Les Français sont largement satisfaits de leur travail, mais pas au point d’en vouloir plus

Une large majorité des Français est satisfaite de son travail. C’est l'une des conclusions de l'étude publiée ce jeudi par l’Institut Montaigne après avoir interrogé 5000 actifs.
L’étude pointe également que les répondants sont largement contre le recul de l’âge légal de départ à la retraite, dans un contexte de mobilisation forte contre la réforme, et que nombre d’entre eux jugent leur charge de travail excessive.
Les Français n'aimeraient pas moins leur travail qu’avant la pandémie mondiale
77% des Français en poste sont globalement satisfaits de leur travail, selon l’enquête du think tank libéral qui souligne que les résultats sont en contradiction avec l’idée d’une perte de sens ou même d’une “grande démission”. Satisfaits donc malgré une charge de travail qu’une majorité juge plus importante aujourd’hui qu'il y a cinq ans, et qu'un quart d'entre eux juge même excessive. Mais cela ne serait pas lié à la durée. Une mauvaise relation avec ses managers, le manque d’autonomie ou encore la fatigue mentale sont parmi les principales raisons citées par ceux qui ont dit faire face à une charge de travail excessive.
“Le burn out peut donc apparaître à des durées du travail faible,” selon l’étude écrite par l’économiste Bertrand Martinot.
L’augmentation de la pénibilité psychique au travail est un sujet qui a pris de plus en plus de place dans le débat ces dernières années. Les résultats de l'étude “confirment à quel point les conditions de travail contemporaines peuvent peser sur le bien–être physique, et encore plus mental, des travailleurs.” Le nombre d’arrêts maladie en France a bondi l’année dernière, avec 42% des salariés qui s’en sont fait prescrire au moins un, d’après une autre enquête publiée fin 2022 par l’IFOP et la fondation Jean Jaurès. Et l’épuisement ainsi que les troubles psychologiques en sont de plus en plus à l’origine.

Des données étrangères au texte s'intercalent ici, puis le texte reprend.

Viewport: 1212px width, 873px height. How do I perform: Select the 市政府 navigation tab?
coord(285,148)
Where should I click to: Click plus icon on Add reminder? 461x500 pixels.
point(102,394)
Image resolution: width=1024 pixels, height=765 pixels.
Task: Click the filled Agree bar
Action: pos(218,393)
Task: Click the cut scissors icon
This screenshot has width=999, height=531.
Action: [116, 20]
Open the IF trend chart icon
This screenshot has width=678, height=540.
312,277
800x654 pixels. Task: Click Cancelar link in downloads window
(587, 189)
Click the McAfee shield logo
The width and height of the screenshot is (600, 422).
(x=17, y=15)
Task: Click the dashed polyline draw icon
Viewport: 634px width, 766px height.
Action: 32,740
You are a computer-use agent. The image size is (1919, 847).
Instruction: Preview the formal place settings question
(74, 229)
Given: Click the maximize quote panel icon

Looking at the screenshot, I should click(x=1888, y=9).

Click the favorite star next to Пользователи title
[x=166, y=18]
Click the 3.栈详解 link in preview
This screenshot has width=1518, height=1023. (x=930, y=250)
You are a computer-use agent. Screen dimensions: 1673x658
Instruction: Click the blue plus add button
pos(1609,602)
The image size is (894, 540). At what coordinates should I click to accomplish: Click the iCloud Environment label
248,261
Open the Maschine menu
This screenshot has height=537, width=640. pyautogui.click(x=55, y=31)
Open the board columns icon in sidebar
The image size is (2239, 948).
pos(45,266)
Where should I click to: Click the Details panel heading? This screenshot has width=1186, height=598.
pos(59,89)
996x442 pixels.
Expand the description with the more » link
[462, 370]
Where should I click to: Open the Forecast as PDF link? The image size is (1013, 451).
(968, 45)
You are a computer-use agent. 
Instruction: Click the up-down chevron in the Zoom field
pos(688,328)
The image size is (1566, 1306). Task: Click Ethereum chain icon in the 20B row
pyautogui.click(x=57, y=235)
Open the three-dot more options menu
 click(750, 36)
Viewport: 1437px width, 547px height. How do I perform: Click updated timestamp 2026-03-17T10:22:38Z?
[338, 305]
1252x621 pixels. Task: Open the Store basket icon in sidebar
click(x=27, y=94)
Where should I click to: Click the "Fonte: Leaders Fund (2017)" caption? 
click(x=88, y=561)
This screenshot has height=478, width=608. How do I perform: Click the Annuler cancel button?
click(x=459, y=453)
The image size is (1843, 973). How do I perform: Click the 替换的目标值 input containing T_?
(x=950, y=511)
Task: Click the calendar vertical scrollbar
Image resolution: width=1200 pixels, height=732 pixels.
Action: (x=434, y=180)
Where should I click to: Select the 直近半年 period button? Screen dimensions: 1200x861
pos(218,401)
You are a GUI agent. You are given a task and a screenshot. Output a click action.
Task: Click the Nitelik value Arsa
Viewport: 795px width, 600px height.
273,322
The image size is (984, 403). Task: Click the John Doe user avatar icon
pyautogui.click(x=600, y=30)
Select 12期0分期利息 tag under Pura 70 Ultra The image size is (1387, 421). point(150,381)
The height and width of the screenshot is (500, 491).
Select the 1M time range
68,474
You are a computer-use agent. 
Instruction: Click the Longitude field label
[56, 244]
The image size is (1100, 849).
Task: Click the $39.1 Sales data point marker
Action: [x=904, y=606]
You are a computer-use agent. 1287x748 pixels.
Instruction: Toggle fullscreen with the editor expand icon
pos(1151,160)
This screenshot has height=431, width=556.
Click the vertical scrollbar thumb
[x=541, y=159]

L'envie grandissante, née avec la crise sanitaire, de faire plus de télétravail et l'augmentation des "horaires atypiques", c'est-à-dire du travail après 20 heures ou le week-end par exemple, sont aussi parmi les conclusions du rapport.
Les Français refusent de travailler plus longtemps
Sur la question actuellement épineuse de l’âge minimum de départ à la retraite, les Français interrogés par l’enquête semblent être du côté de la rue. La moitié des répondants ont même jugé qu’un départ à 62 ans est déjà trop tardif; 7% seulement soutiennent un prolongement de la vie active.
L’enquête vient corroborer l'impopularité de la réforme des retraites que le gouvernement pousse depuis plusieurs semaines et qui reculerait notamment l'âge de départ légal à 64 ans. Après deux journées de mobilisation qui ont chacune rassemblé plus d'un million de personnes dans l'Hexagone, syndicats et grévistes ont déjà annoncé la continuation de leur mouvement le 7 et 11 février.
62 ans, c’est trop tard? Plus de 40% des actifs aimeraient prendre une retraite anticipée même s'il devait recevoir une pension réduite, d’après l’étude.
“Ce résultat suggère qu’un nouvel allongement de la durée de cotisation pour l’obtention de la retraite à taux plein sans relèvement de l’âge minimum légal pourrait entraîner de nombreux départs précoces avec pension réduite, ce qui diminuerait fortement le rendement financier d’une telle réforme,” dit l’étude.
Enquête après enquête
Les enquêtes sur le rapport des actifs à leur travail se succèdent sans toujours aller dans le même sens. En fin d'année dernière, le phénomène du "quiet quitting" ou “démission silencieuse,” a beaucoup fait parler. La tendance, qui consiste à se contenter de faire le strict minimum au travail, à refuser de s'investir donc, se serait accrue depuis la crise sanitaire.